» WORKING DATA:
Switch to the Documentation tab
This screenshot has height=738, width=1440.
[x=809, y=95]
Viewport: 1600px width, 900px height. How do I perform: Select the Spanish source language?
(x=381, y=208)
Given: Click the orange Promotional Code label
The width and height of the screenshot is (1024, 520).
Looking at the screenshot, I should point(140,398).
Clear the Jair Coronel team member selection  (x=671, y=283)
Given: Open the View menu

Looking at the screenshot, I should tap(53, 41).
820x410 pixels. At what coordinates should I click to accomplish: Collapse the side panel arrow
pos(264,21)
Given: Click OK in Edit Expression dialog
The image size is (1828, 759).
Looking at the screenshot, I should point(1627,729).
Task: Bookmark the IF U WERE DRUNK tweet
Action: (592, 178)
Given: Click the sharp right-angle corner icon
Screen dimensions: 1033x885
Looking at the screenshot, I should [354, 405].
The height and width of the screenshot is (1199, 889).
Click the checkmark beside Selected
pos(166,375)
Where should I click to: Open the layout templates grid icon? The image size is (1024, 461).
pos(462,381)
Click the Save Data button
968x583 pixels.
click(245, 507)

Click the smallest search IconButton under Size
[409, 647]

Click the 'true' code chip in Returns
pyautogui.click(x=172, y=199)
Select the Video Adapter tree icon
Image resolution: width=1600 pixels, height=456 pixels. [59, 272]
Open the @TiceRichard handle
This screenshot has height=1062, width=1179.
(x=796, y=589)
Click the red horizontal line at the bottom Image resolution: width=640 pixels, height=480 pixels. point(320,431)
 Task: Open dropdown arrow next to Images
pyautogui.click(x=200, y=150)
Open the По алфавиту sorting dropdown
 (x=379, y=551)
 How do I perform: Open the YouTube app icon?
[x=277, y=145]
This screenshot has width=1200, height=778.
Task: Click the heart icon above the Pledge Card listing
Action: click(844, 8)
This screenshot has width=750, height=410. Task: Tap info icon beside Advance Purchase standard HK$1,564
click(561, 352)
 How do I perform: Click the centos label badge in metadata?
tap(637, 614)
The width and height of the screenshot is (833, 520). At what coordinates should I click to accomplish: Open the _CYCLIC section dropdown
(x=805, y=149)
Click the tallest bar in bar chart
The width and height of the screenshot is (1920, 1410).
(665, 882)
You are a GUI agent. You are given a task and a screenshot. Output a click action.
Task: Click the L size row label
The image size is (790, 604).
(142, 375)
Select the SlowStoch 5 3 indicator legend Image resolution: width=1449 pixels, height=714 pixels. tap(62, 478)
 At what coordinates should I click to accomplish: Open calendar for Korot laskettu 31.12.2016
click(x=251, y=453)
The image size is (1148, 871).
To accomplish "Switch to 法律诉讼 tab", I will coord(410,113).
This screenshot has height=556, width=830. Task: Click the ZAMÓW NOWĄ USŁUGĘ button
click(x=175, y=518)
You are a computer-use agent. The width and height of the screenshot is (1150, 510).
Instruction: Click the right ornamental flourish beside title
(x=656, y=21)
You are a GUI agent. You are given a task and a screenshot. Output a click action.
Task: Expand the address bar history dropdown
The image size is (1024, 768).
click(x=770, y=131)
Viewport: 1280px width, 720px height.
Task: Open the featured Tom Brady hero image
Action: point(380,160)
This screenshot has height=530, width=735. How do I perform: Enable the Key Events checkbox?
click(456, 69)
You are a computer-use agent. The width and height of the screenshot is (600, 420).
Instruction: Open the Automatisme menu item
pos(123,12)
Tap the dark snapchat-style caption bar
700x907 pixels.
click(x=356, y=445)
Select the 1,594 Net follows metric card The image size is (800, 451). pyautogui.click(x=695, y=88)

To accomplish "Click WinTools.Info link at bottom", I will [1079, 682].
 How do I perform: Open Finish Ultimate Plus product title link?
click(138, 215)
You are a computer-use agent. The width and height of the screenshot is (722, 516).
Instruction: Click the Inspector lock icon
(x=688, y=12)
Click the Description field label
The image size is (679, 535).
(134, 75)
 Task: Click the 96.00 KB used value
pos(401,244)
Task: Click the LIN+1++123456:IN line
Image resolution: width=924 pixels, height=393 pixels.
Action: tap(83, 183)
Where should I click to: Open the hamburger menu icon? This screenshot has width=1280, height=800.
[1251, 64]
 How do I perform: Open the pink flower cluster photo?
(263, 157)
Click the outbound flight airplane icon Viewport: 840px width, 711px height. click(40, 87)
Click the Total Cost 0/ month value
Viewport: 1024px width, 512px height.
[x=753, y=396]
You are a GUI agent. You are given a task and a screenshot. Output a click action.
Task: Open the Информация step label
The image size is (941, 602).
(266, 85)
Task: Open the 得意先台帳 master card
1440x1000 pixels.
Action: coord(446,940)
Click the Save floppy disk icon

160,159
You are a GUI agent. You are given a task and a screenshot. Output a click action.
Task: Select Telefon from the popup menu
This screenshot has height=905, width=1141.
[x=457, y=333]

» WHAT THE TASK REQUIRES:
Among the entries above, locate the lines containing "The width and height of the screenshot is (1024, 520)." and "Given: Click the sharp", and transcribe exactly those two lines and all lines between.

» COMPLETED TASK:
The width and height of the screenshot is (1024, 520).
Looking at the screenshot, I should point(140,398).
Clear the Jair Coronel team member selection  (x=671, y=283)
Given: Open the View menu

Looking at the screenshot, I should tap(53, 41).
820x410 pixels. At what coordinates should I click to accomplish: Collapse the side panel arrow
pos(264,21)
Given: Click OK in Edit Expression dialog
The image size is (1828, 759).
Looking at the screenshot, I should point(1627,729).
Task: Bookmark the IF U WERE DRUNK tweet
Action: (592, 178)
Given: Click the sharp right-angle corner icon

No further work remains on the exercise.